Status: pre-release. First tag is
v0.1.0. API, config schema, and on-disk layout may change beforev1.0.0. SeeROADMAP.md.
# Download the latest release for your platform
curl -fsSL https://github.com/kvz/hopwatch/releases/latest/download/hopwatch-linux-x64.tar.gz | tar -xz
# Write a config
cat > hopwatch.toml <<'EOF'
[server]
# Loopback by default; set to "0.0.0.0:8080" to expose on every interface.
listen = "127.0.0.1:8080"
data_dir = "./hopwatch-data"
[probe]
interval_seconds = 900 # 15 minutes, matching SmokePing's default
packets = 20
mtr_bin = "mtr"
[[target]]
id = "cloudflare"
label = "Cloudflare public"
host = "cloudflare.com"
[[target]]
id = "google-dns"
label = "Google DNS"
host = "8.8.8.8"
[[peer]]
id = "eu"
url = "https://hopwatch-eu.example.com"
label = "EU"
[[peer]]
id = "us"
url = "https://hopwatch-us.example.com"
label = "US"
EOF
# Run it
./hopwatch daemon --config hopwatch.toml
# → http://localhost:8080An A-to-Z recipe for the latest Ubuntu LTS. Assumes you are root (use sudo -i
or prefix each command with sudo). After this the daemon runs under its own
unprivileged user, probes with the system mtr, logs to the journal, and
restarts on failure.
# 1. Runtime deps. mtr-tiny ships a setuid helper (mtr-packet) so unprivileged
# users can run traceroutes without granting CAP_NET_RAW to hopwatch itself.
apt-get update
apt-get install -y mtr-tiny curl tar ca-certificates
# 2. Dedicated system user. No shell, no home dir, owns the state dir.

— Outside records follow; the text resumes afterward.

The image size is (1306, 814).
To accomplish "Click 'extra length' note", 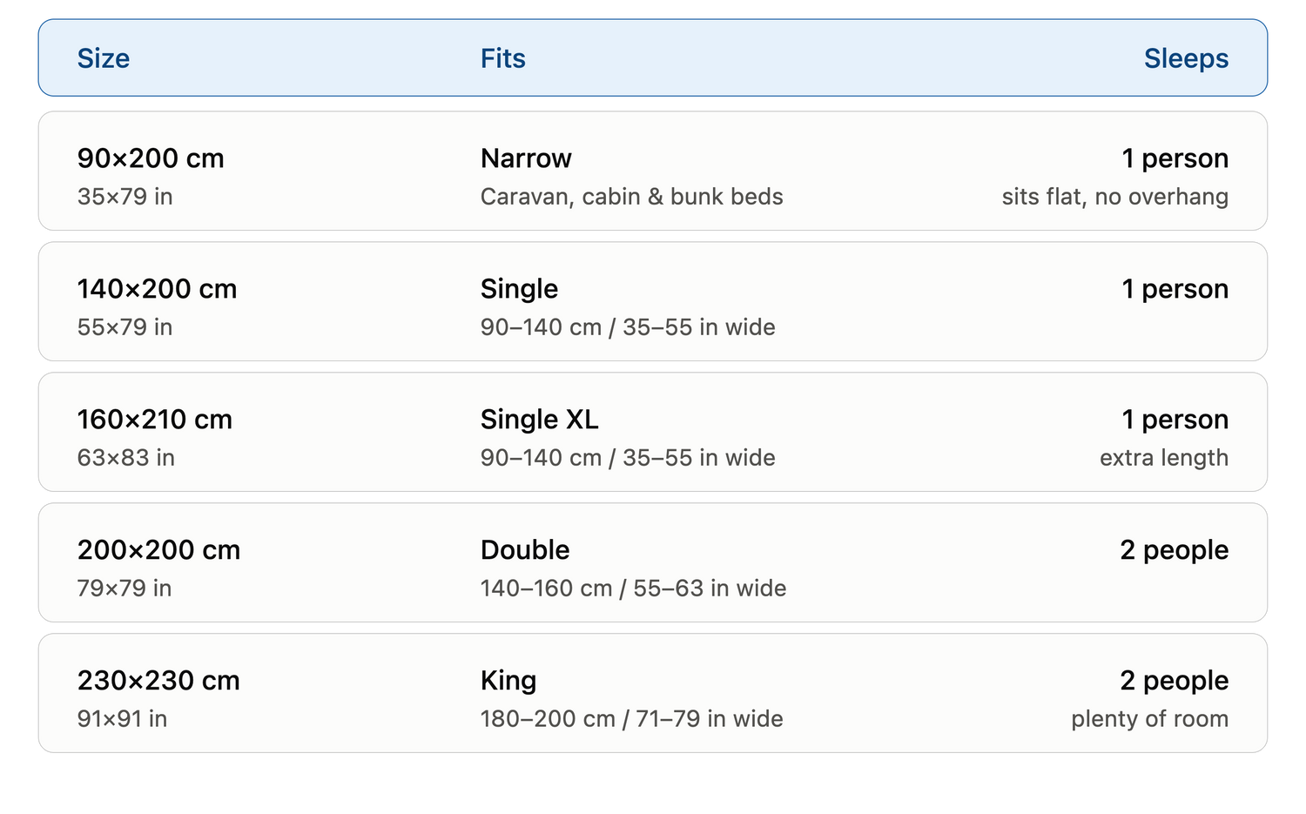I will pos(1164,458).
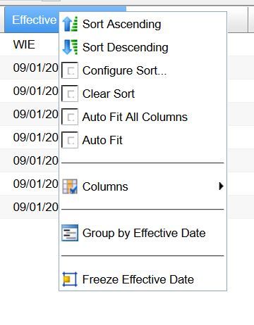Open the Columns menu entry

[105, 186]
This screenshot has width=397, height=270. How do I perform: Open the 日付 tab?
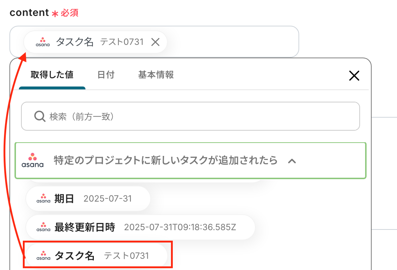tap(106, 75)
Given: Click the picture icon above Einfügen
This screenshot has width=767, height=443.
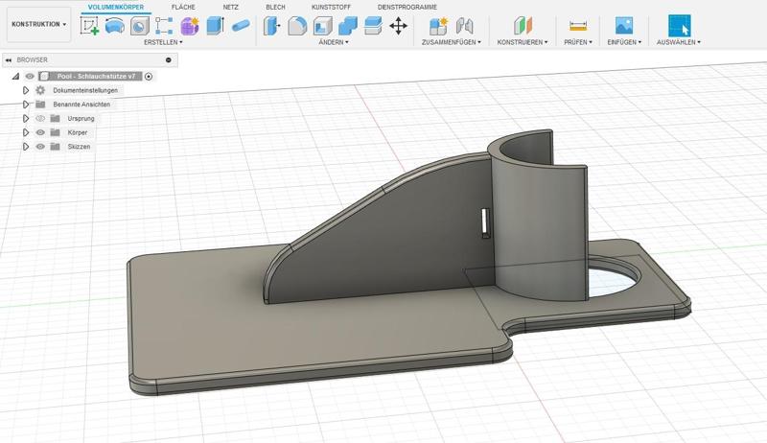Looking at the screenshot, I should pyautogui.click(x=624, y=26).
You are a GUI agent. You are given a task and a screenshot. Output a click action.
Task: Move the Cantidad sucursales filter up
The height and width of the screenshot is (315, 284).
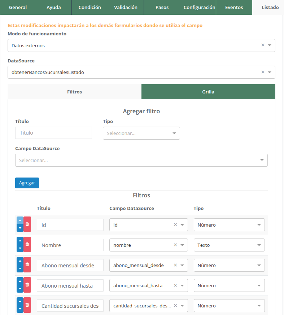(x=20, y=301)
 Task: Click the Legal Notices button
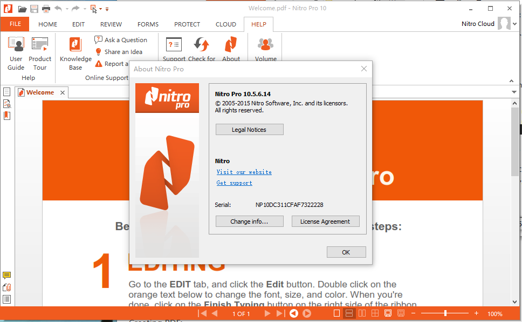[x=249, y=130]
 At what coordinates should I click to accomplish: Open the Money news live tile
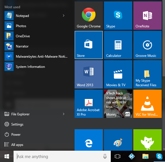(x=118, y=104)
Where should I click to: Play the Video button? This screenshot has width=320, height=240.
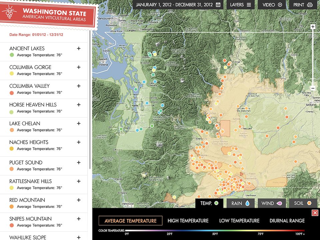coord(272,5)
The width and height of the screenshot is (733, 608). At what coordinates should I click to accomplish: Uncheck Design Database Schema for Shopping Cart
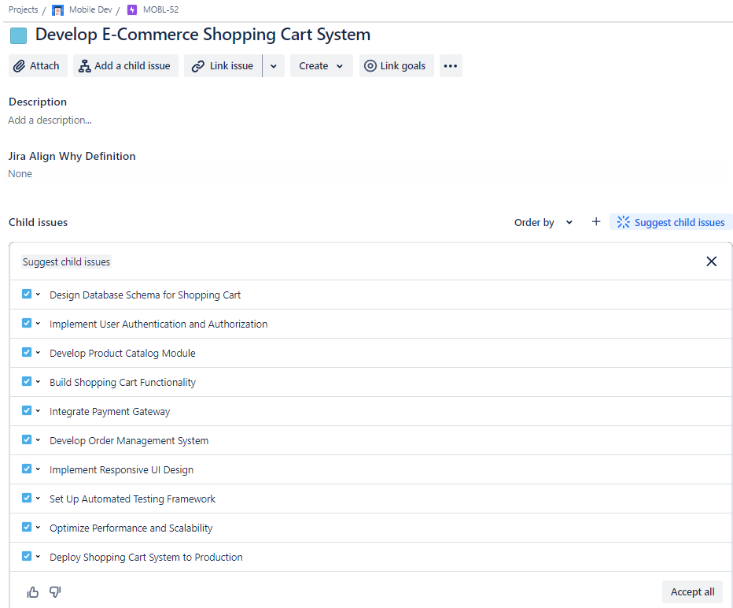(27, 295)
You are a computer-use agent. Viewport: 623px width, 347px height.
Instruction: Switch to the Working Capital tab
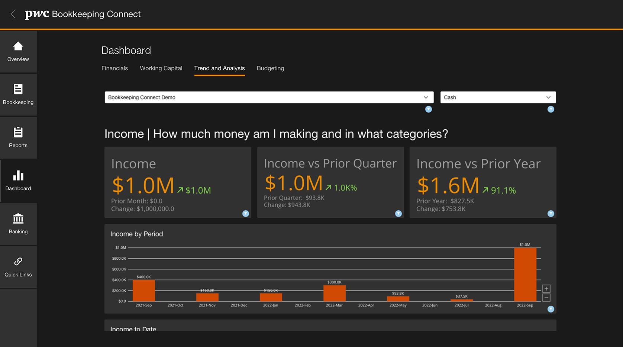point(161,68)
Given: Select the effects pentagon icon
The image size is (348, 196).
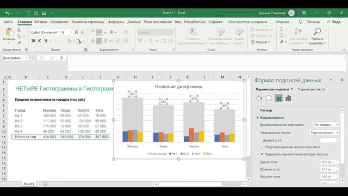Looking at the screenshot, I should [269, 98].
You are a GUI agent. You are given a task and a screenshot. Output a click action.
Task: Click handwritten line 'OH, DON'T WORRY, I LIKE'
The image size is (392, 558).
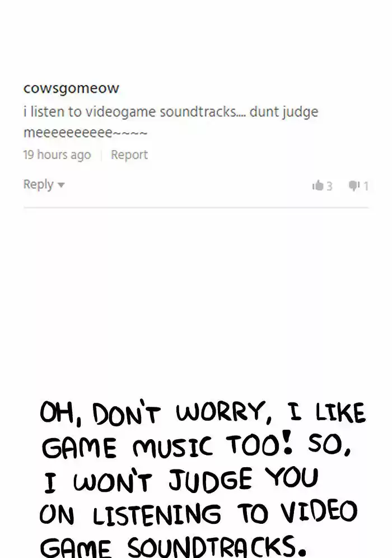coord(202,413)
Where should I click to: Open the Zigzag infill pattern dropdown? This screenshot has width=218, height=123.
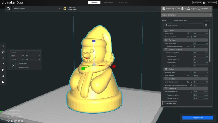[x=201, y=76]
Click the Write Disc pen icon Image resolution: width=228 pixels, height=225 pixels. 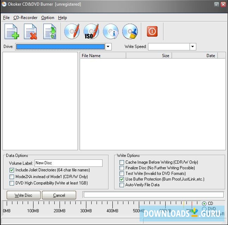click(x=72, y=31)
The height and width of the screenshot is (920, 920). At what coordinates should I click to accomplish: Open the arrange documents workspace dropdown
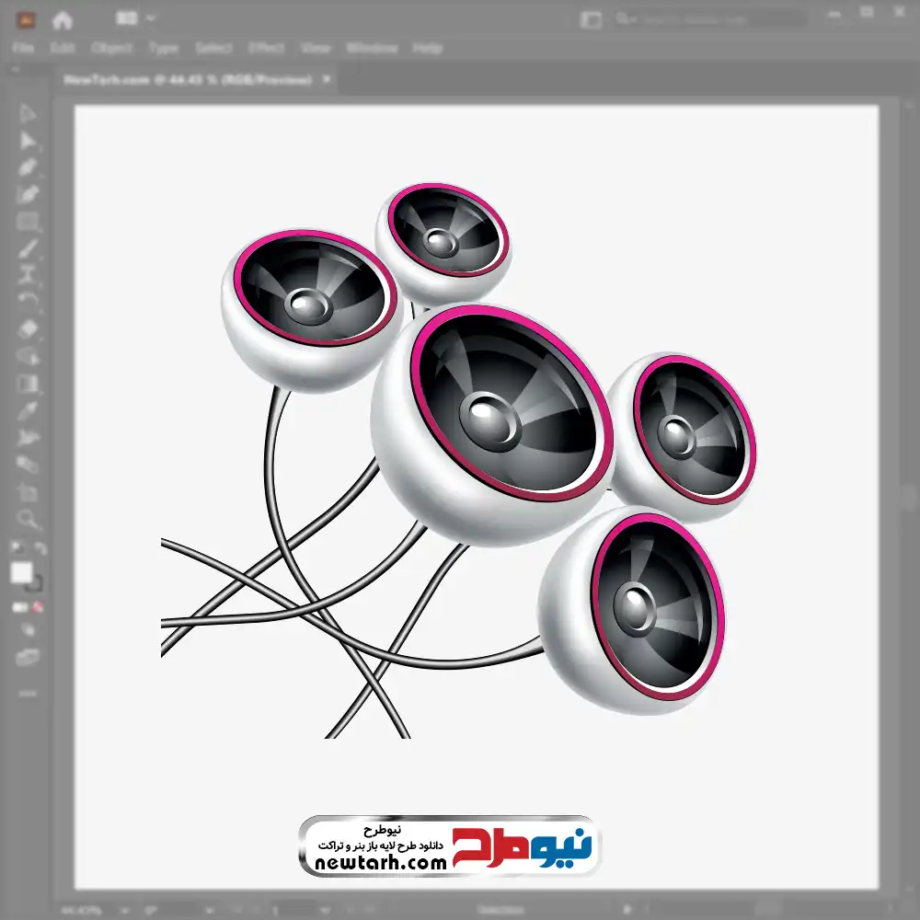tap(136, 18)
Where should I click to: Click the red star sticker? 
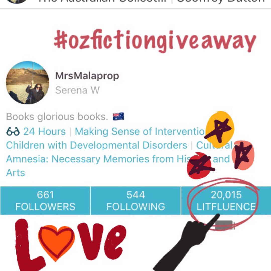click(200, 166)
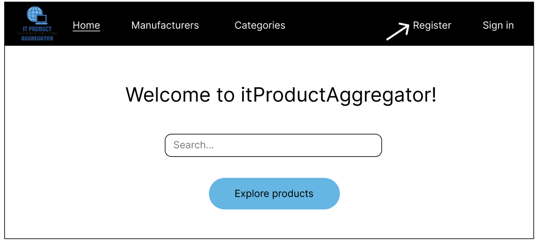Click the Search... placeholder text
Screen dimensions: 536x244
[194, 145]
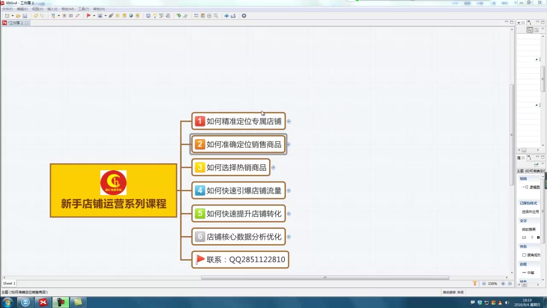
Task: Click the Hyperlink paperclip toolbar icon
Action: (110, 15)
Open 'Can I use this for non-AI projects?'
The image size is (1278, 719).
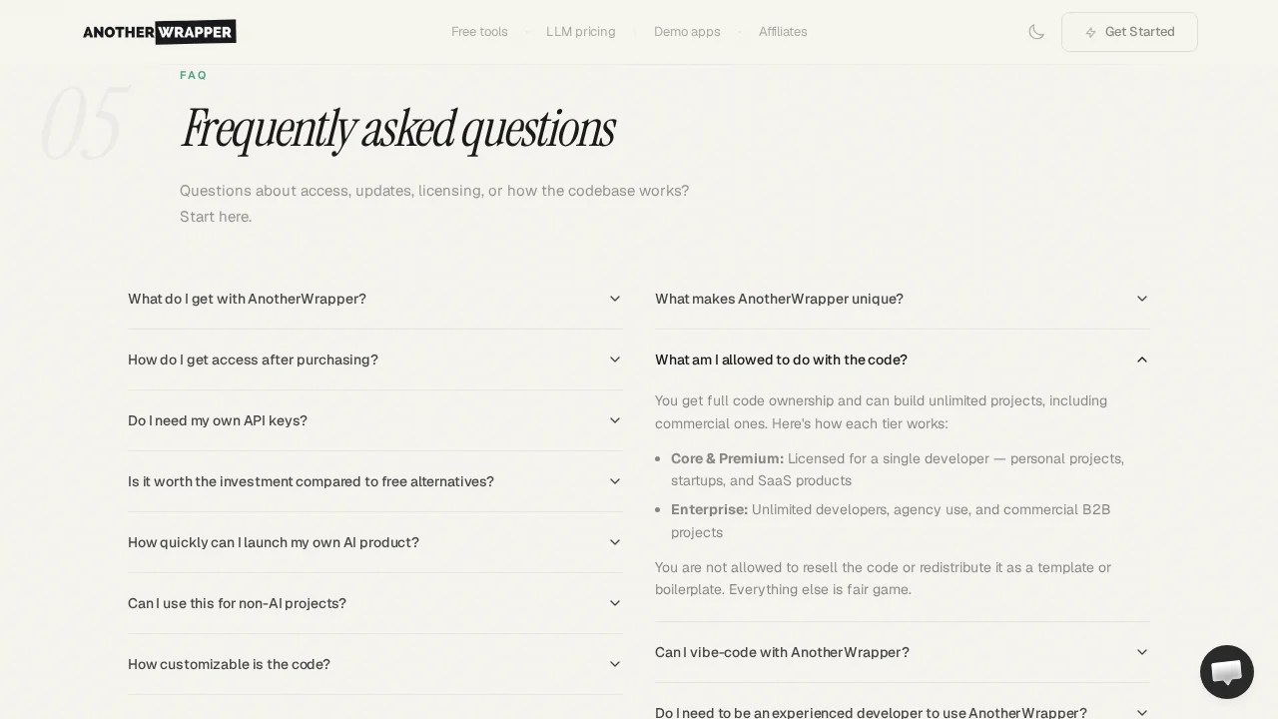pos(375,603)
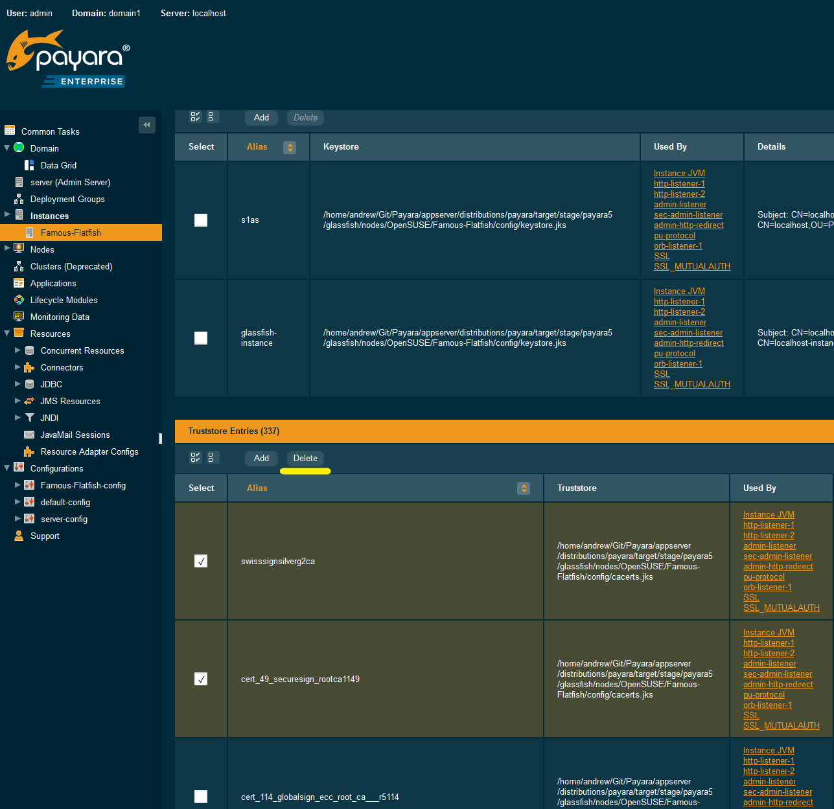
Task: Collapse the Resources tree node
Action: click(x=7, y=334)
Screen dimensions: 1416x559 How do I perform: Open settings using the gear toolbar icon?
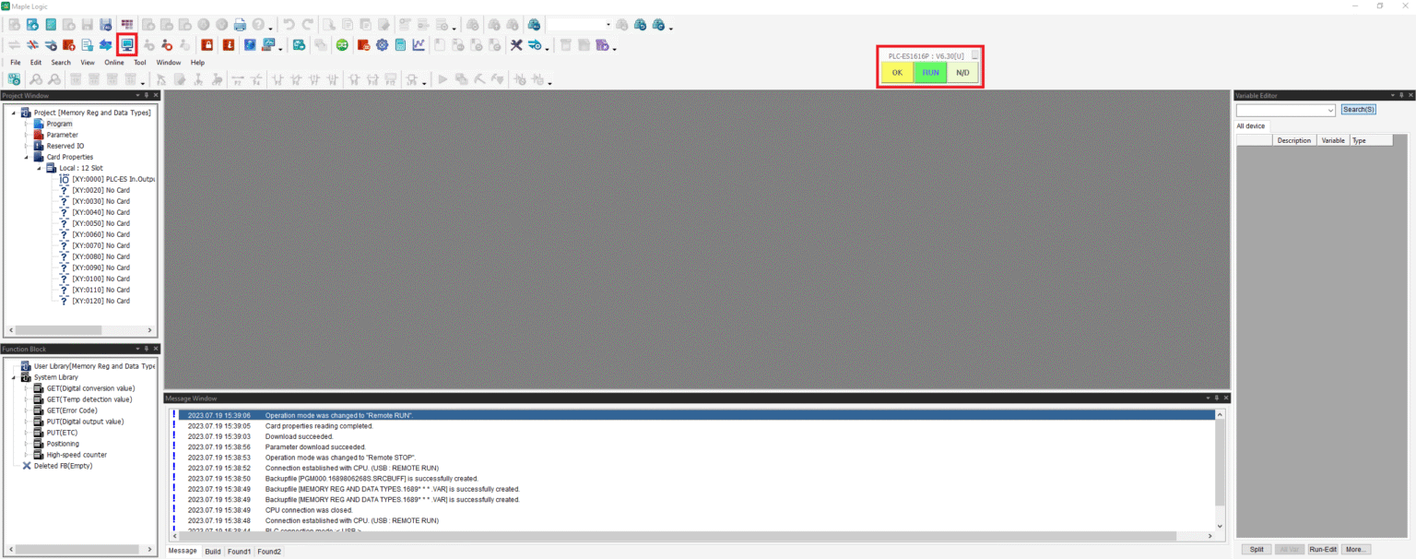tap(382, 44)
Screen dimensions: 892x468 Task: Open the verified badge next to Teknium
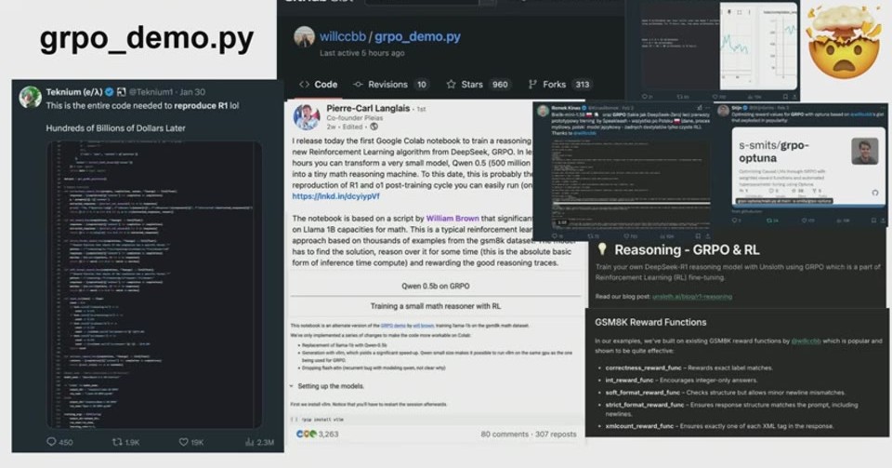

adduser --system --group --no-create-home --home /var/lib/hopwatch hopwatch
# 3. Binary. Replace the URL with the asset for your architecture.
curl -fsSL https://github.com/kvz/hopwatch/releases/latest/download/hopwatch-linux-x64.tar.gz \
| tar -xz -C /usr/local/bin
chmod 0755 /usr/local/bin/hopwatch
# 4. Directories. /etc/hopwatch holds the config; /var/lib/hopwatch holds
# snapshots and rollups.
install -d -o root -g root -m 0755 /etc/hopwatch
install -d -o hopwatch -g hopwatch -m 0750 /var/lib/hopwatch
# 5. Config.
cat > /etc/hopwatch/hopwatch.toml <<'EOF'
[server]
# Loopback by default - the nginx recipe below terminates TLS and forwards to
# 127.0.0.1:8080. Drop the listen line or set it to "0.0.0.0:8080" if you want
# to expose the daemon directly (not recommended without an auth proxy).
listen = "127.0.0.1:8080"
data_dir = "/var/lib/hopwatch"
node_label = "observer-1"
[probe]
interval_seconds = 900
packets = 20
keep_days = 14
mtr_bin = "mtr"
[[target]]
id = "cloudflare"
label = "Cloudflare public"
host = "cloudflare.com"
[[target]]
id = "google-dns"
label = "Google DNS"
host = "8.8.8.8"
EOF
# 6. systemd unit. stdout goes to the journal; sandboxing flags are opinionated
# but safe for the default MTR probe mode (netns probe mode needs additional
# capabilities and is outside the scope of this recipe).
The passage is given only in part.